Trouble assailed the community when an apostate, Moses Habillo, who took the name of Derwish Aḥmed, incited a massacre of the Jews. Many Muslims rioted but disaster was prevented when Rabbi Raphael Pinto achieved a compromise. Ten Jewish hostages were taken into custody for inquiry. They were freed after a ransom was paid on the second day of Marḥeshvan (in 1807), which was celebrated for many years by the community as a feast of deliverance. In 1818 the local qāimaqam, the vizier's representative, accused the Jews of ritual murder. Some Jews were arrested, but were released when Muslim notables intervened on their behalf. Apart from such isolated incidents, and cases of extortions, Jewish communal life remained undisturbed and relations with the majority of the city's residents were good. The best known rabbi of Travnik was Abram Abinun. Jews were occupied as blacksmiths, joiners, saddlers, tailors, and shoemakers, dealers in medicinal plants and folk healers. Some of them were distillers and wheat merchants. In 1878, shortly after Travnik passed to Austria, a small Ashkenazi community was founded. A synagogue was erected in 1769. The community had a philanthropic association, Ezrat Dalim, and in the 20th century a "Jewish Club" existed there. Until the Holocaust, 375 Jews lived there peacefully.

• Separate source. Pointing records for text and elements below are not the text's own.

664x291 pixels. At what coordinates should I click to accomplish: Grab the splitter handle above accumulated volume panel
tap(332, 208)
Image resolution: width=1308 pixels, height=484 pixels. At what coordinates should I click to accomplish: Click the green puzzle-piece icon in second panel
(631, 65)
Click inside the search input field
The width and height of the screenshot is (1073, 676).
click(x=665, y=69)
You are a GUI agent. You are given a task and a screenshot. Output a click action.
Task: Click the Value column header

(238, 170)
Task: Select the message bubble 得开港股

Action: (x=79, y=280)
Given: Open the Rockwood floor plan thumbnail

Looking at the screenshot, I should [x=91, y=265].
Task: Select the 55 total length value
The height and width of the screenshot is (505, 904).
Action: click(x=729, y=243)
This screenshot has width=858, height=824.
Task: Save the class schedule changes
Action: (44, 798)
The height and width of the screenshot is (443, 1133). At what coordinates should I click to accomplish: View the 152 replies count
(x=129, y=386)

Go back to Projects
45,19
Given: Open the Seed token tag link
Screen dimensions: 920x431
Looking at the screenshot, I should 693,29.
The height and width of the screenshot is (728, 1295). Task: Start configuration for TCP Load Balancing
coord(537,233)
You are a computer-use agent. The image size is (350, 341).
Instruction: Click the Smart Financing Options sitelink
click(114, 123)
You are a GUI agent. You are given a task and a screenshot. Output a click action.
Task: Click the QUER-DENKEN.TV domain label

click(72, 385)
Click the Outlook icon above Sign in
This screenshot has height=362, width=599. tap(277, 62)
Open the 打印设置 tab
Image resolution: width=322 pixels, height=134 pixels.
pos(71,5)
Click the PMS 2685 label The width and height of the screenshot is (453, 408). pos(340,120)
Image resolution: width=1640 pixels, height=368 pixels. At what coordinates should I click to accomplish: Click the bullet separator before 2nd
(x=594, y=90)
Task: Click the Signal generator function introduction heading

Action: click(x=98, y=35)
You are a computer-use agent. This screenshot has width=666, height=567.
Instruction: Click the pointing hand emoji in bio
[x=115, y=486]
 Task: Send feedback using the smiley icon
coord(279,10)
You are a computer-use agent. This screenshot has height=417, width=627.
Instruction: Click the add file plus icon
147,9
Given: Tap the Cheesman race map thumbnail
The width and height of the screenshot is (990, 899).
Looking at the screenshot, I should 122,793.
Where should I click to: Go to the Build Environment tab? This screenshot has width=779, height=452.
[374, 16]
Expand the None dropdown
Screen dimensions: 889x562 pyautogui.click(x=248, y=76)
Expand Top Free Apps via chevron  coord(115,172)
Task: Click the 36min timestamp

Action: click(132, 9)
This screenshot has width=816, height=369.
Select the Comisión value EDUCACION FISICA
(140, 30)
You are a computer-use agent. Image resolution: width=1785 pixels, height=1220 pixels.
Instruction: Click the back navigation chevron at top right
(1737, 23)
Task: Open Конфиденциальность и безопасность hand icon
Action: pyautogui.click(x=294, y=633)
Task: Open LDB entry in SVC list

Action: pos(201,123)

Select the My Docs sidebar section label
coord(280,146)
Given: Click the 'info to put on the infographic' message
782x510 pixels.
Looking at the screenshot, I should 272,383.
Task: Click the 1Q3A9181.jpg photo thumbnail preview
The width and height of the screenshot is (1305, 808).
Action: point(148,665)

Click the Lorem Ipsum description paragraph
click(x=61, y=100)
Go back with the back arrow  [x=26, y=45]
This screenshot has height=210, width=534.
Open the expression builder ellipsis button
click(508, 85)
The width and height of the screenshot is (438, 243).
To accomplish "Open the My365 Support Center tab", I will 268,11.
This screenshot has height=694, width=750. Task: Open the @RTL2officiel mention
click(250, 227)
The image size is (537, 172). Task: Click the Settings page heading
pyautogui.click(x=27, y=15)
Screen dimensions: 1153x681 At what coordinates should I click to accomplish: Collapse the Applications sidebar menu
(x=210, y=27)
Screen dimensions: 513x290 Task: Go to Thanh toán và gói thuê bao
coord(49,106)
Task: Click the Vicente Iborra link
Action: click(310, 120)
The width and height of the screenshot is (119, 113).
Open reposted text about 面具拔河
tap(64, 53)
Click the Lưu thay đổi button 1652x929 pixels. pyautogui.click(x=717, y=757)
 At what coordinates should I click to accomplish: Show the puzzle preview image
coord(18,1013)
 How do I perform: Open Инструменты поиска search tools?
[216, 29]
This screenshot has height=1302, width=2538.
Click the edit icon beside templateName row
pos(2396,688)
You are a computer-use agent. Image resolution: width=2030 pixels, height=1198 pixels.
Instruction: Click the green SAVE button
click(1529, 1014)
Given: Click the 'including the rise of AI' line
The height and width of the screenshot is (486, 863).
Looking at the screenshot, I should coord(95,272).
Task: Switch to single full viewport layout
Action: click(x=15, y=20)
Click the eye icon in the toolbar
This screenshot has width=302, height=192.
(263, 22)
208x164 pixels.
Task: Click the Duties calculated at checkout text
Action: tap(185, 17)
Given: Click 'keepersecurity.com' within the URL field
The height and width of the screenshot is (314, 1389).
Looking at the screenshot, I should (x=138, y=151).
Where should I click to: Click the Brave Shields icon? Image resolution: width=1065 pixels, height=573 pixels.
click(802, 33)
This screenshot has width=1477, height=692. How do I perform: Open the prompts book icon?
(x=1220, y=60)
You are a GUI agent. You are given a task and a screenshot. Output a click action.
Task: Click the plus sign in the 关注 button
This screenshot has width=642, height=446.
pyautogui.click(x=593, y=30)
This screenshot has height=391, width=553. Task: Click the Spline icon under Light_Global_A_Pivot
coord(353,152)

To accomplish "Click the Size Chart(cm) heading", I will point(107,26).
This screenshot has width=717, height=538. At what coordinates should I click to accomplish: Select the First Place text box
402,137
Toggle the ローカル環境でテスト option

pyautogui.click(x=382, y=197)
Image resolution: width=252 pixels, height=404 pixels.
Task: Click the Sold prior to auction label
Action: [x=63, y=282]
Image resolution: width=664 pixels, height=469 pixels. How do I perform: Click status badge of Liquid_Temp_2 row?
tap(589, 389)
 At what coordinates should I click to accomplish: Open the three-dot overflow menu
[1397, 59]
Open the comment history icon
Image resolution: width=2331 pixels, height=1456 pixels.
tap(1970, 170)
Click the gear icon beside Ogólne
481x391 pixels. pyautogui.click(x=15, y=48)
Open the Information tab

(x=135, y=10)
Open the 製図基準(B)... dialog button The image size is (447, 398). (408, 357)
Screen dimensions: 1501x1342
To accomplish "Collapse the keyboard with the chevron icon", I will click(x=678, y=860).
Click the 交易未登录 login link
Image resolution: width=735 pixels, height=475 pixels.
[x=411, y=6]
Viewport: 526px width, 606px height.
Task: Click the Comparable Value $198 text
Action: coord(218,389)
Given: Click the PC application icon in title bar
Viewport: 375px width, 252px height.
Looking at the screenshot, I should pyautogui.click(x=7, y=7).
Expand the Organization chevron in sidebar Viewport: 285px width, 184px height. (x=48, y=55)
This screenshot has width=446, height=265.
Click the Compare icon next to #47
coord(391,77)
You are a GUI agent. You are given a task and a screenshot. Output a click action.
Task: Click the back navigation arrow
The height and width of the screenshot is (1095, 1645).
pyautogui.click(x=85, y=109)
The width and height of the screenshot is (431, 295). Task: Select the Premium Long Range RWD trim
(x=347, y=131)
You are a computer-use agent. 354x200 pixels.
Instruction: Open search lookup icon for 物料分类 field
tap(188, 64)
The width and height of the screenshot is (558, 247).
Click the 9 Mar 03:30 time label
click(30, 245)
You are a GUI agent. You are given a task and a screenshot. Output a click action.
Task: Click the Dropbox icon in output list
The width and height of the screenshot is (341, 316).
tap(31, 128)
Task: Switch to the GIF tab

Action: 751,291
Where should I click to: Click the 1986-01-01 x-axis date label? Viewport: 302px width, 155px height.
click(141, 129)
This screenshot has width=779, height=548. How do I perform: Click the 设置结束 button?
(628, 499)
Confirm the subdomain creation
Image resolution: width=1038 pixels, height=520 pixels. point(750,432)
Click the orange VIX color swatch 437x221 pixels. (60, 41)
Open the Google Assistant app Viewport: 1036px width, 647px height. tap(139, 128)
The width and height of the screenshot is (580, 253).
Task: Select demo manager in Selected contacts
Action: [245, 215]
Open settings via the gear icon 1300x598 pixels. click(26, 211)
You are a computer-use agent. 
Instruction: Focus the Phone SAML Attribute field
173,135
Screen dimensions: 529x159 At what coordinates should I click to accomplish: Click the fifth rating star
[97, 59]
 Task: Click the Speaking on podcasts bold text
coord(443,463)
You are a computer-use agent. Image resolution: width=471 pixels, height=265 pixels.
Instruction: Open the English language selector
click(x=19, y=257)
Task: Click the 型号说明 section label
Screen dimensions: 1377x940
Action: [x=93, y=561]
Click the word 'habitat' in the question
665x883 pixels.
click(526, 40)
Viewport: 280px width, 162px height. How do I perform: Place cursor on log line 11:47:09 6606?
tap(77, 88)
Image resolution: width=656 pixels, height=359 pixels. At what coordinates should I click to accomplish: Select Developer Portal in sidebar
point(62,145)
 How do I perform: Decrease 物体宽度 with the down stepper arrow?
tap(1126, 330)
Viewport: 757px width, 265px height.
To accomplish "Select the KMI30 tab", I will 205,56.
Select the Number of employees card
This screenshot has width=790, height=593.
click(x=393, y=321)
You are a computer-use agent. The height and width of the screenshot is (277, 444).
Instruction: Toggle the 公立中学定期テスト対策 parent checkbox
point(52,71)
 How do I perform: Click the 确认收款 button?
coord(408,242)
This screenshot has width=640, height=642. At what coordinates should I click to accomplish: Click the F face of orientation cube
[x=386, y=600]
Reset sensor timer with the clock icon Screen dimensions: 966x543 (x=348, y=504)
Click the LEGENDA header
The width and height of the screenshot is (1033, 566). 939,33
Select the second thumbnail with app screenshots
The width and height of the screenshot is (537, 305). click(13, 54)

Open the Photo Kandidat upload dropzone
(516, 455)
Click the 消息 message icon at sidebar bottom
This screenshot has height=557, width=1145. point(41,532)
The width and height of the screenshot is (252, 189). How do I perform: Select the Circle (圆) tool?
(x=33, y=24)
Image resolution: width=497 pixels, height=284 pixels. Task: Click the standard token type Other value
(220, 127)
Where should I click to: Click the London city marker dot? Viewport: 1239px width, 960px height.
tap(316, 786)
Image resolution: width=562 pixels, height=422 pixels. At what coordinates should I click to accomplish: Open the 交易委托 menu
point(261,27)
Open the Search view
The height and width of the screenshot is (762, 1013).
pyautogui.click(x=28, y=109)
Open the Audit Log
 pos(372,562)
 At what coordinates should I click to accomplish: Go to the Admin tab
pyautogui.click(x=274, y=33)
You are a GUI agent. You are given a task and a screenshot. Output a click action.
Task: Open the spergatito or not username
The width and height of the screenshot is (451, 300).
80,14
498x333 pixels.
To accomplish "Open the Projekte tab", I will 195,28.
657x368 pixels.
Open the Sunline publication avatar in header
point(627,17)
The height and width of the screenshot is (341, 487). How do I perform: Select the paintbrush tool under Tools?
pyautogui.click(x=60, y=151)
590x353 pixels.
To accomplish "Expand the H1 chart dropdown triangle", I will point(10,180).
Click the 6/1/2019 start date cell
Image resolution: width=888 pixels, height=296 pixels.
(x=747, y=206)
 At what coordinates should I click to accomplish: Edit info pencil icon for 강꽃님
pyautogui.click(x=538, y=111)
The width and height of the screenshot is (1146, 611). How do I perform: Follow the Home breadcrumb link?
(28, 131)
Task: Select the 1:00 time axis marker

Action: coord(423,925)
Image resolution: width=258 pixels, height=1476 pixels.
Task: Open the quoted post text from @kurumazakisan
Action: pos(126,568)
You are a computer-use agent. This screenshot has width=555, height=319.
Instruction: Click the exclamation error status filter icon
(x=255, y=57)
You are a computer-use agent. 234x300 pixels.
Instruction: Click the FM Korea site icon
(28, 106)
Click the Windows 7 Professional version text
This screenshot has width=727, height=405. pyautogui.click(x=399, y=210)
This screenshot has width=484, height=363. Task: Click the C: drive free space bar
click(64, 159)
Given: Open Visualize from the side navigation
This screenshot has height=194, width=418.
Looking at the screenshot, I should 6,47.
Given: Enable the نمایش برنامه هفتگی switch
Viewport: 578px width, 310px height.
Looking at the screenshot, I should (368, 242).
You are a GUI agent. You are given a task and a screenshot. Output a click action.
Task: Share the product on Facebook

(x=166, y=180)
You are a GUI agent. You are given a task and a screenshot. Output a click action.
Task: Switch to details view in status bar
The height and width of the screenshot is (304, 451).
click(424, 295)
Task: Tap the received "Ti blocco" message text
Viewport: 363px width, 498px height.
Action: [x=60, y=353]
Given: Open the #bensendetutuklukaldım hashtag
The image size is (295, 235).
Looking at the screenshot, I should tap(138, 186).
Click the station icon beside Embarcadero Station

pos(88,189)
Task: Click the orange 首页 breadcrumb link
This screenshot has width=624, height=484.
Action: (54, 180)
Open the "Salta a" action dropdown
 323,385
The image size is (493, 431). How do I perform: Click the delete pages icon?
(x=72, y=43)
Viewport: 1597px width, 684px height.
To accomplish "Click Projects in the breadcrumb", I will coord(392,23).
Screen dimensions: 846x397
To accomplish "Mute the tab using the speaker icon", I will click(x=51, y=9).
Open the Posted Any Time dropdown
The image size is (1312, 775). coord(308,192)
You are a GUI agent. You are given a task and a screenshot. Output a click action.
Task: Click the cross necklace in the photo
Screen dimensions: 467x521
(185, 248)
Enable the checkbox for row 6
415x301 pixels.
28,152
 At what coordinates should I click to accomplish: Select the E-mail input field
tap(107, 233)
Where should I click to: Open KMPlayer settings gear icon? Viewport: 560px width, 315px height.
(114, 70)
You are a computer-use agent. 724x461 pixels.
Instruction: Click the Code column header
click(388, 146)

In World War II the German-Croatian occupation violently and cruelly clamped down on the community. A concentration camp was established at nearby Kruščica (Krooshchitza); survivors were deported and murdered elsewhere in Croatia or Poland. The community was not renewed. The synagogue was used as a workshop.

BIBLIOGRAPHY:

V. Vinaver, in: Jevrejski Almanah (1955/56), 28–34. ADD. BIBLIOGRAPHY: J. Konforti, Travnički Jevreji (1979).